BILL IN EQUITY, filed in the Superior Court on June 12, 1928, and afterwards amended, described in the opinion.
The suit was referred to a master, material facts found by whom are stated in the opinion. An order, for an interlocutory decree confirming the master's report and for a final decree dismissing the bill, was made by F.T. Hammond, J., who stated as his reason therefor that the use of the premises by the defendants was not different from the use previous to the passage of the zoning by-law. Such decrees were entered by order of Greenhalge, J. The plaintiff appealed from both decrees.
S.R. Wrightington, for the plaintiff.
W.J. Bannan, ( J.L. Harvey with him,) for the defendants.
By this suit in equity the town of Lexington seeks to restrain the defendant Bean, the owner of certain premises in said town, and the defendant Perkins, the tenant of a part thereof, from violating the zoning by-law of the town. The case was referred to a master who filed a report. An interlocutory decree was entered overruling the plaintiff's exception thereto and confirming the report, and a final decree dismissing the bill with costs. From these decrees the plaintiff appealed.

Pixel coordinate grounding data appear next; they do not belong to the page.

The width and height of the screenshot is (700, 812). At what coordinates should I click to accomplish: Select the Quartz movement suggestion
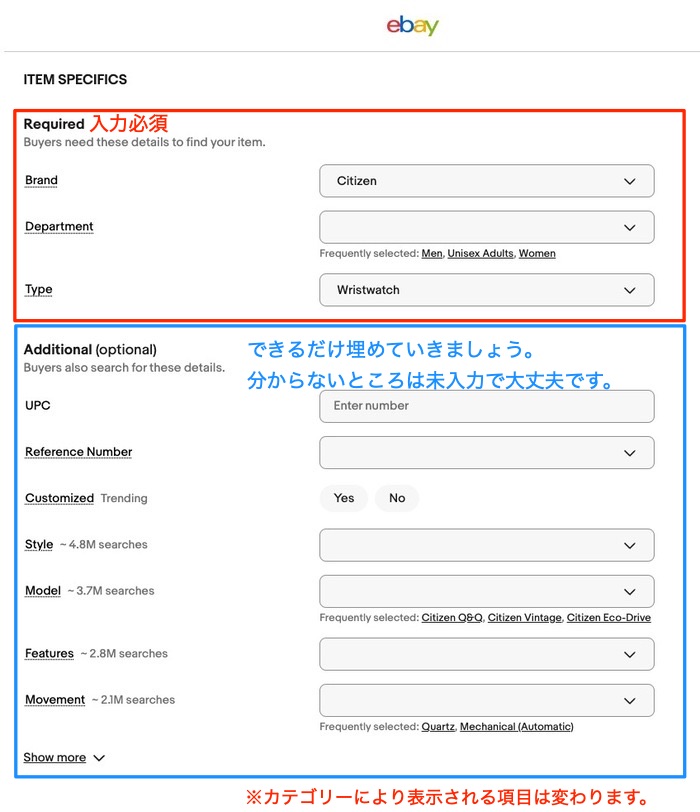point(438,727)
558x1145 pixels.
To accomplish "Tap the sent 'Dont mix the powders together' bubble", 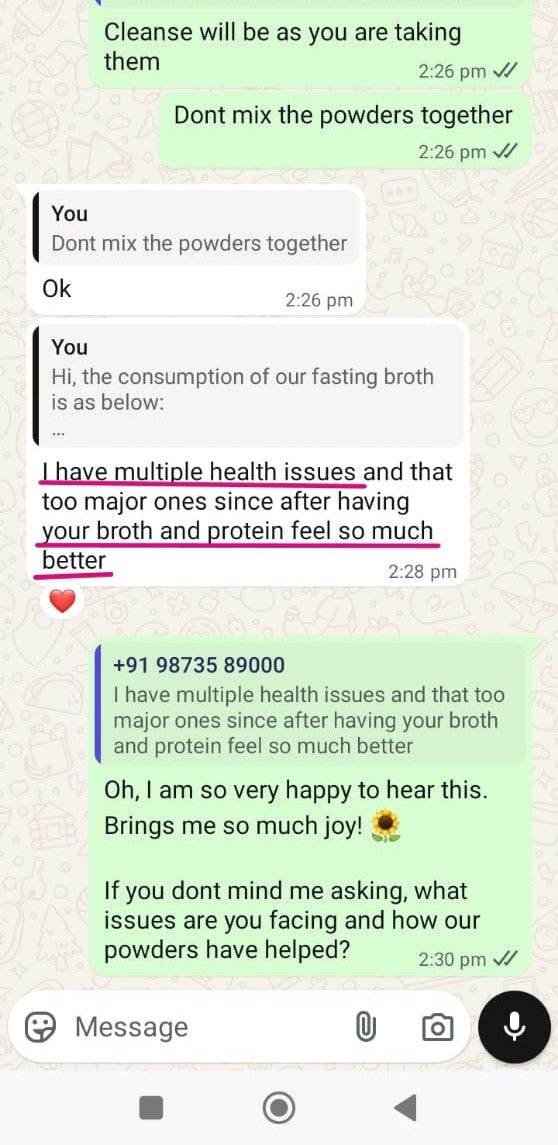I will point(344,130).
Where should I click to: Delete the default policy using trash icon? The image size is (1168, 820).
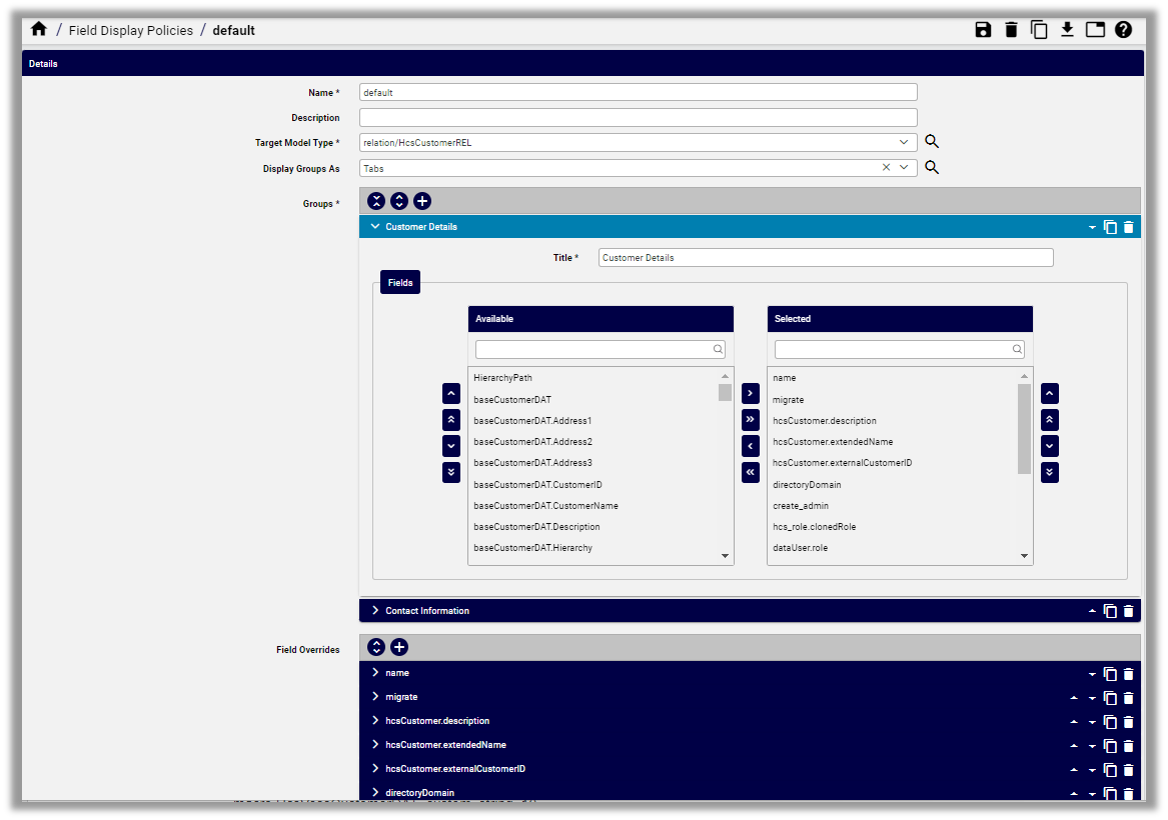click(x=1011, y=30)
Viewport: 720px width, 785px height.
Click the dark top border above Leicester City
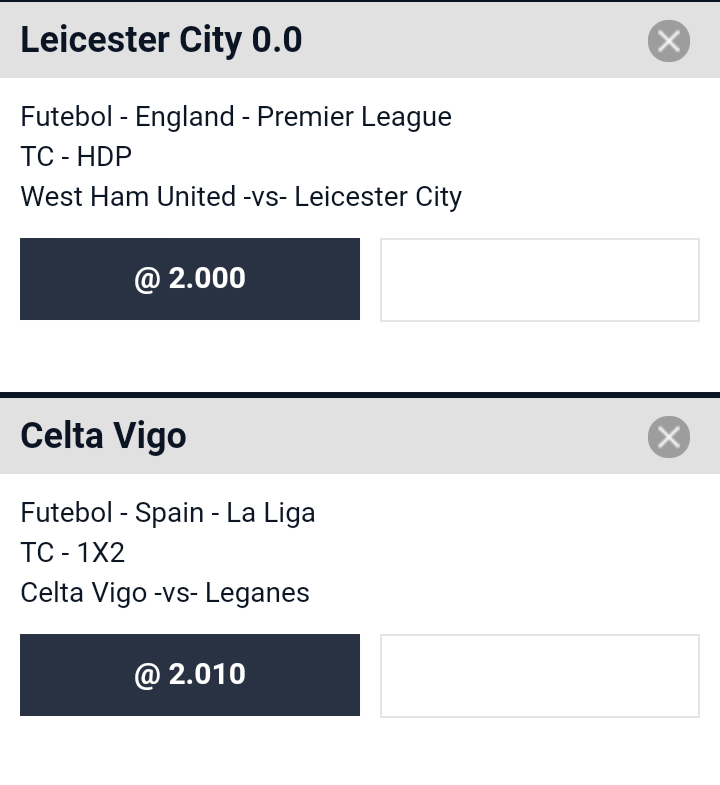pos(360,1)
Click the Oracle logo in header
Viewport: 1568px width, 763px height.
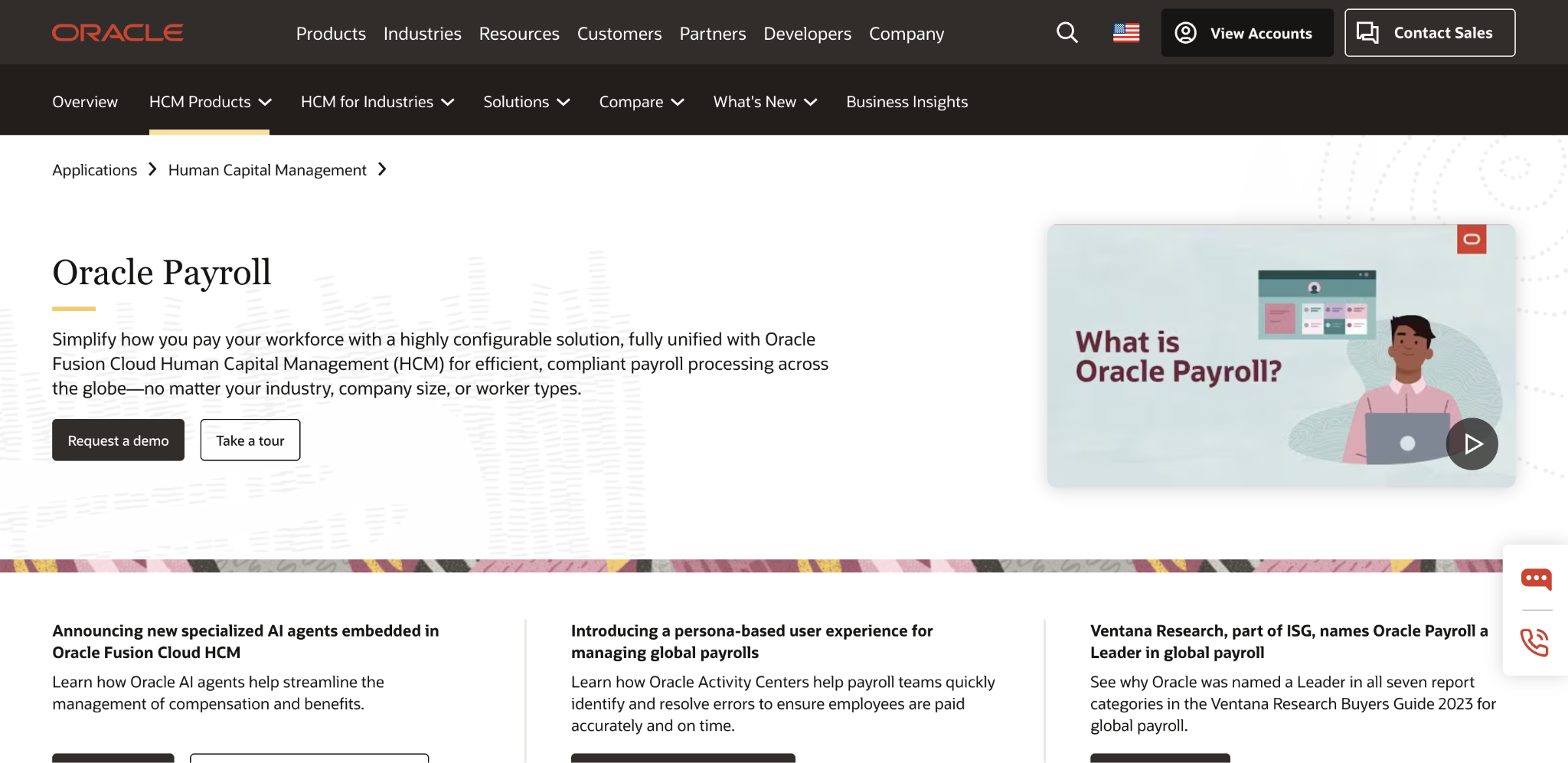[x=117, y=33]
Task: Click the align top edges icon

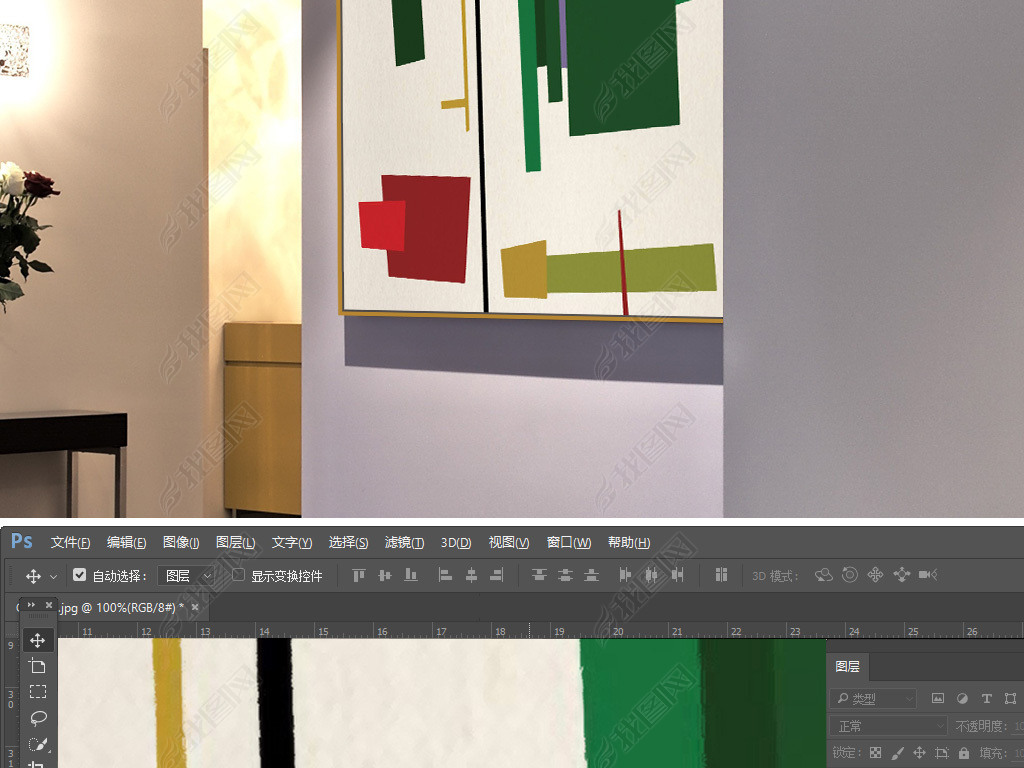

Under the zoning by-law of the town, adopted under G.L.c. 40, § 25, at a town meeting held on March 17, 1924, the premises in question were in a residence district, described as an "R. 2" or "two-family dwellings" district. According to its terms it took effect upon publication, May 2, 1924. By an amendment adopted at a town meeting held June 28, 1928, the district was changed to an "R. 1" or "one-family dwellings" district. The premises were conveyed to the defendant Bean on November 16, 1923. The buildings thereon consisted of a single dwelling house, occupied by the defendant Bean and her family, a barn and two sheds, and another building known as the "shop," "about twenty-four by thirty feet; two stories in height with a flat roof." "March 9, 1928, the defendant Bean orally let to the defendant Perkins the shop at a rent of $20 per month," and thereafter it was used by him for a "general automobile repair shop." Since he rented it he "has on an average repaired cars of other persons for pay, one a day in this shop." "When [the defendant] Perkins hired the premises, the defendant Bean knew that he intended to use them for the purposes for which he has used them and consented to the same, and . . . has known of the use . . . [he] has made of the premises." The use of the shop by the defendant Perkins does not conform to the provisions of the zoning by-laws applicable either to an "R. 1" or an "R. 2" district.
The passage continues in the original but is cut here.